[EXERCISE REQUIREMENTS]
Without any alteration, retype the records that appear below.

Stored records
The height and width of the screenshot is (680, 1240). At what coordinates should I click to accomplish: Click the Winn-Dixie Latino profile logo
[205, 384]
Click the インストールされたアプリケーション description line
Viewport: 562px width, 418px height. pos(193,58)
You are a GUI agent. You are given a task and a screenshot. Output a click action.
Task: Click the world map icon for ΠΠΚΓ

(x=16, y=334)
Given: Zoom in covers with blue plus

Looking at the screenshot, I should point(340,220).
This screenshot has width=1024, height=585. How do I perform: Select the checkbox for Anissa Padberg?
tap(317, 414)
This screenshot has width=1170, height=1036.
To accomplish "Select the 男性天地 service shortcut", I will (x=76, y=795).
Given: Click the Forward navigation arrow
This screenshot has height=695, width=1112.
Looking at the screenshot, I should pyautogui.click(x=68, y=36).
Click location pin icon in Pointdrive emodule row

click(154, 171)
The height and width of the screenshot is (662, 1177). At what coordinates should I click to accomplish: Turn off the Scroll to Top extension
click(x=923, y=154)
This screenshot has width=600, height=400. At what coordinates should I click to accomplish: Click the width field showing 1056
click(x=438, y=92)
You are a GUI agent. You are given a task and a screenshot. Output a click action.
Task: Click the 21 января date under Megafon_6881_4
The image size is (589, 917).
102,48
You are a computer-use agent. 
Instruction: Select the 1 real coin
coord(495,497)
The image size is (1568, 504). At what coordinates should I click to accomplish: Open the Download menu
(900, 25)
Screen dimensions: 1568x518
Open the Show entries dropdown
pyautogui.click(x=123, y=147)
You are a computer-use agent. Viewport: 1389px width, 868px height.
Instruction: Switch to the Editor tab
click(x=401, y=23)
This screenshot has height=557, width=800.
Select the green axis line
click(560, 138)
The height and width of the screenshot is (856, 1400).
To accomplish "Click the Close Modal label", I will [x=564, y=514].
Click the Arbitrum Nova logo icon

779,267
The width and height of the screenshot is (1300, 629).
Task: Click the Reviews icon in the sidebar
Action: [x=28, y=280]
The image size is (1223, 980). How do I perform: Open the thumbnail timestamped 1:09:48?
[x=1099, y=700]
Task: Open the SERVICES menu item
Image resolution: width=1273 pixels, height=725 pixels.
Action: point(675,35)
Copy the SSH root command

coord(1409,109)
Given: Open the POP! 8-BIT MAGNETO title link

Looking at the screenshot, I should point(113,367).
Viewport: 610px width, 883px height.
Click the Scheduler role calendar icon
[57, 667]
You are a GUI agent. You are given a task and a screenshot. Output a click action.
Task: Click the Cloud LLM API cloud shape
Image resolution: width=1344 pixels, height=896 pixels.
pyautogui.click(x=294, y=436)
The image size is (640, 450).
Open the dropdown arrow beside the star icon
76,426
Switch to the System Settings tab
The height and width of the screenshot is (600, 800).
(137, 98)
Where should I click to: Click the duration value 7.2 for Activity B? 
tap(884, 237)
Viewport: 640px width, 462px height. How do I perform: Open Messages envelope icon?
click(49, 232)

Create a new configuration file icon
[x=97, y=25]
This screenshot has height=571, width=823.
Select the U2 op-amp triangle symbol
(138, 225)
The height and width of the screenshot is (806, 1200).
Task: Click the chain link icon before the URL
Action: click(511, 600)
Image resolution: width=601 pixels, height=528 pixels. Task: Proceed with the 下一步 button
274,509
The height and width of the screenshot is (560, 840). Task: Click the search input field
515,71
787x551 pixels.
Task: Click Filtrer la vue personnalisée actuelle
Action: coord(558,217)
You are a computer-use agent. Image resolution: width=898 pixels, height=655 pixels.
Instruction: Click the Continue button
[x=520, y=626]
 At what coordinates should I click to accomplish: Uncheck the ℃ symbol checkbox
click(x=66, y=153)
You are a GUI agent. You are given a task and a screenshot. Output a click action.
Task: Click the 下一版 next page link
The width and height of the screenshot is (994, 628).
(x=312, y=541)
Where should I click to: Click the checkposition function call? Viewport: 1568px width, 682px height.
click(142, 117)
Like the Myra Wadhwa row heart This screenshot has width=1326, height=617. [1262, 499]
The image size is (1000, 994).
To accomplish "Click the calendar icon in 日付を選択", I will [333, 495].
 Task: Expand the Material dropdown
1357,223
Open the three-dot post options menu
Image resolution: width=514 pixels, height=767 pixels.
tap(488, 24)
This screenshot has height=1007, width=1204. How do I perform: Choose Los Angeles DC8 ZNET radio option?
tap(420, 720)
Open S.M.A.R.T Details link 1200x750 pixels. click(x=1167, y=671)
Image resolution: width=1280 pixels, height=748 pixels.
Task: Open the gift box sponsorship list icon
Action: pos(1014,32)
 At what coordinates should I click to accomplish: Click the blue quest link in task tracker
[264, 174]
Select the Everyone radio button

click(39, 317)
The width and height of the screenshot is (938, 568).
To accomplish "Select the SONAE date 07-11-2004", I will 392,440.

[TASK RESULT]
The height and width of the screenshot is (680, 1240). At what coordinates should I click to accomplish: Click the Winn-Dixie Latino profile logo
[205, 384]
Click the インストールされたアプリケーション description line
Viewport: 562px width, 418px height. pos(193,58)
You are a GUI agent. You are given a task and a screenshot. Output a click action.
Task: Click the world map icon for ΠΠΚΓ

(x=16, y=334)
Given: Zoom in covers with blue plus

Looking at the screenshot, I should point(340,220).
This screenshot has width=1024, height=585. How do I perform: Select the checkbox for Anissa Padberg?
tap(317, 414)
This screenshot has width=1170, height=1036.
To accomplish "Select the 男性天地 service shortcut", I will (x=76, y=795).
Given: Click the Forward navigation arrow
This screenshot has height=695, width=1112.
Looking at the screenshot, I should pyautogui.click(x=68, y=36).
Click location pin icon in Pointdrive emodule row

click(154, 171)
The height and width of the screenshot is (662, 1177). At what coordinates should I click to accomplish: Turn off the Scroll to Top extension
click(x=923, y=154)
This screenshot has width=600, height=400. At what coordinates should I click to accomplish: Click the width field showing 1056
click(x=438, y=92)
You are a GUI agent. You are given a task and a screenshot. Output a click action.
Task: Click the 21 января date under Megafon_6881_4
The image size is (589, 917).
102,48
You are a computer-use agent. 
Instruction: Select the 1 real coin
coord(495,497)
The image size is (1568, 504). At what coordinates should I click to accomplish: Open the Download menu
(900, 25)
Screen dimensions: 1568x518
Open the Show entries dropdown
pyautogui.click(x=123, y=147)
You are a computer-use agent. Viewport: 1389px width, 868px height.
Instruction: Switch to the Editor tab
click(x=401, y=23)
This screenshot has height=557, width=800.
Select the green axis line
click(560, 138)
The height and width of the screenshot is (856, 1400).
To accomplish "Click the Close Modal label", I will [x=564, y=514].
Click the Arbitrum Nova logo icon

779,267
The width and height of the screenshot is (1300, 629).
Task: Click the Reviews icon in the sidebar
Action: [x=28, y=280]
The image size is (1223, 980). How do I perform: Open the thumbnail timestamped 1:09:48?
[x=1099, y=700]
Task: Open the SERVICES menu item
Image resolution: width=1273 pixels, height=725 pixels.
Action: point(675,35)
Copy the SSH root command

coord(1409,109)
Given: Open the POP! 8-BIT MAGNETO title link

Looking at the screenshot, I should point(113,367).
Viewport: 610px width, 883px height.
Click the Scheduler role calendar icon
[57, 667]
You are a GUI agent. You are given a task and a screenshot. Output a click action.
Task: Click the Cloud LLM API cloud shape
Image resolution: width=1344 pixels, height=896 pixels.
pyautogui.click(x=294, y=436)
The image size is (640, 450).
Open the dropdown arrow beside the star icon
76,426
Switch to the System Settings tab
The height and width of the screenshot is (600, 800).
(137, 98)
Where should I click to: Click the duration value 7.2 for Activity B? 
tap(884, 237)
Viewport: 640px width, 462px height. How do I perform: Open Messages envelope icon?
click(49, 232)

Create a new configuration file icon
[x=97, y=25]
This screenshot has height=571, width=823.
Select the U2 op-amp triangle symbol
(138, 225)
The height and width of the screenshot is (806, 1200).
Task: Click the chain link icon before the URL
Action: click(511, 600)
Image resolution: width=601 pixels, height=528 pixels. Task: Proceed with the 下一步 button
274,509
The height and width of the screenshot is (560, 840). Task: Click the search input field
515,71
787x551 pixels.
Task: Click Filtrer la vue personnalisée actuelle
Action: coord(558,217)
You are a computer-use agent. Image resolution: width=898 pixels, height=655 pixels.
Instruction: Click the Continue button
[x=520, y=626]
 At what coordinates should I click to accomplish: Uncheck the ℃ symbol checkbox
click(x=66, y=153)
You are a GUI agent. You are given a task and a screenshot. Output a click action.
Task: Click the 下一版 next page link
The width and height of the screenshot is (994, 628).
(x=312, y=541)
Where should I click to: Click the checkposition function call? Viewport: 1568px width, 682px height.
click(142, 117)
Like the Myra Wadhwa row heart This screenshot has width=1326, height=617. [1262, 499]
The image size is (1000, 994).
To accomplish "Click the calendar icon in 日付を選択", I will [333, 495].
 Task: Expand the Material dropdown
1357,223
Open the three-dot post options menu
Image resolution: width=514 pixels, height=767 pixels.
tap(488, 24)
This screenshot has height=1007, width=1204. How do I perform: Choose Los Angeles DC8 ZNET radio option?
tap(420, 720)
Open S.M.A.R.T Details link 1200x750 pixels. click(x=1167, y=671)
Image resolution: width=1280 pixels, height=748 pixels.
Task: Open the gift box sponsorship list icon
Action: pos(1014,32)
 At what coordinates should I click to accomplish: Click the blue quest link in task tracker
[264, 174]
Select the Everyone radio button

click(39, 317)
The width and height of the screenshot is (938, 568).
To accomplish "Select the SONAE date 07-11-2004", I will 392,440.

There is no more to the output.